Valdagno Rugby: il punto della situazione dopo la pausa

Di Giuliano Piccininno Smaltito il periodo festivo, la Polisportiva Valdagno Rugby è già al lavoro sul campo per preparare l’ultimo incontro del girone di andata, la trasferta in…

Di Giuliano Piccininno

Smaltito il periodo festivo, la Polisportiva Valdagno Rugby è già al lavoro sul campo per preparare l’ultimo incontro del girone di andata, la trasferta in casa del Monselice; i padovani, numeri alla mano, sono sicuramente la principale insidia al primato in classifica dei ragazzi di Giordano Zarantonello e d Enzo Sangiovanni.

 

Se i motivi per festeggiare non sono stati  pochi, ce ne sono altrettanti per fare con lucidità il punto della situazione.

 

La squadra si è ripresentata ad ottobre, dopo alcuni anni di assenza, nella geografia del rugby ripartendo dal gradino più basso della serie C; che non si trattasse di una matricola lo hanno capito subito tutti gli avversari. Pur intuendone le potenzialità, nessuno immaginava che i biancazzurri fossero così in forma fin dalla prima partita, quasi si trattasse di una squadra di serie superiore, come testimoniano i numeri da record: 10 partite vinte su 10, miglior attacco e migliore difesa del campionato, oltre al conseguente primato in classifica.

 

Di squadre esperte se ne vedono spesso in serie C ma questa di Valdagno è proprio una faccenda diversa: c’è un gruppo che gioca assieme da molti anni e che si sta avvicinando all’apice delle proprie possibilità tecniche e fisiche, atleti esperti ma ancora relativamente giovani; a questi si aggiunge “l’onda lunga” dei ragazzi cresciuti nelle giovanili che stanno trovando sempre più spesso spazio nella prima squadra e che mostrano potenzialità ancora da sviluppare. I tecnici hanno a disposizione una notevole quantità di soluzioni per ogni ruolo che permette loro di sostituire (come già accaduto) anche i giocatori più importanti senza compromettere i risultati.

 

L’ultima partita prima della pausa di fine anno, il recupero interno con la Scaligera Verona del 22 dicembre, è stata molto indicativa di questo stato di condizione.

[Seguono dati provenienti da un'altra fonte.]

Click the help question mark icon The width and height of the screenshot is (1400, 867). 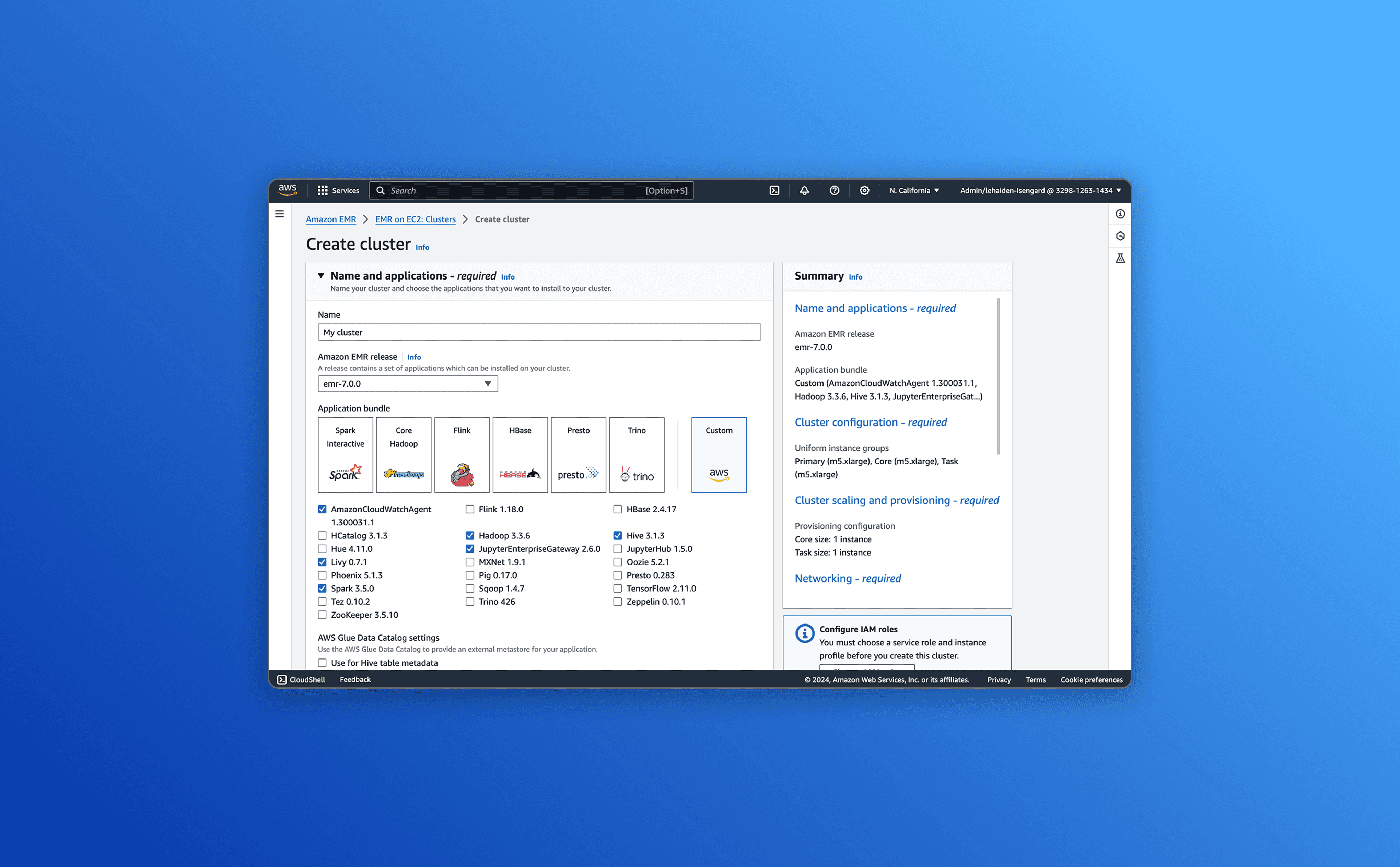click(835, 190)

I veronesi si sono presentati a Valdagno con la chiara intenzione di vincere l’incontro, forti di una striscia di risultati positivi e convincenti; ci hanno provato in tutti i modi, utilizzando un potente pacchetto di mischia, gioco alla mano con puntuali ricicli, velocità di intervento nei punti di incontro e, soprattutto, senza darsi mai per vinti, nemmeno sul 20 a 0 per i valdagnesi. La partita dei veronesi è stata esemplare per tecnica, determinazione e condizione fisica eppure tutto questo è servito solo a mantenere vivo l’incontro, soprattutto dopo la meta degli ospiti  che nel secondo tempo, sul 20 a 5, hanno provato in tutti i modi a riaprire la partita con una insistente serie di grintose azioni di attacco contenute ordinatamente dai valdagnesi. L’ultima fase dell’incontro ripete un copione già visto nelle partite precedenti, con gli ospiti che perdono lucidità e terreno mentre i padroni di casa, fisicamente più tonici, mettono a segno la quarta meta con una bella azione alla mano conclusa da Pagani che sfoggia per l’occasione una corsa degna di un trequarti ala su di un terreno sicuramente non favorevole per simili performance. Il risultato finale di 27 a 5 è forse un po’ penalizzante per i veronesi ma la superiorità del Valdagno Rugby è apparsa fuori discussione.

 

Non si poteva immaginare una situazione migliore per concludere l’anno della rinascita, con una splendida partita, equilibrata e combattuta come poche, che ha messo in evidenza i valori tecnici di entrambe le squadre, le quali hanno poi incanalato il loro spirito agonistico dando vita ad un festoso terzo tempo, di quelli che ti riconciliano con i valori del rugby.

 

L’imminente trasferta a Monselice in programma per il 20 gennaio concluderà il girone di andata con un incontro che si preannuncia molto combattuto, dove sarà d’obbligo per i valdagnesi confermare il proprio stato di forma e rimarcare il primato in classifica prima della decisiva fase primaverile.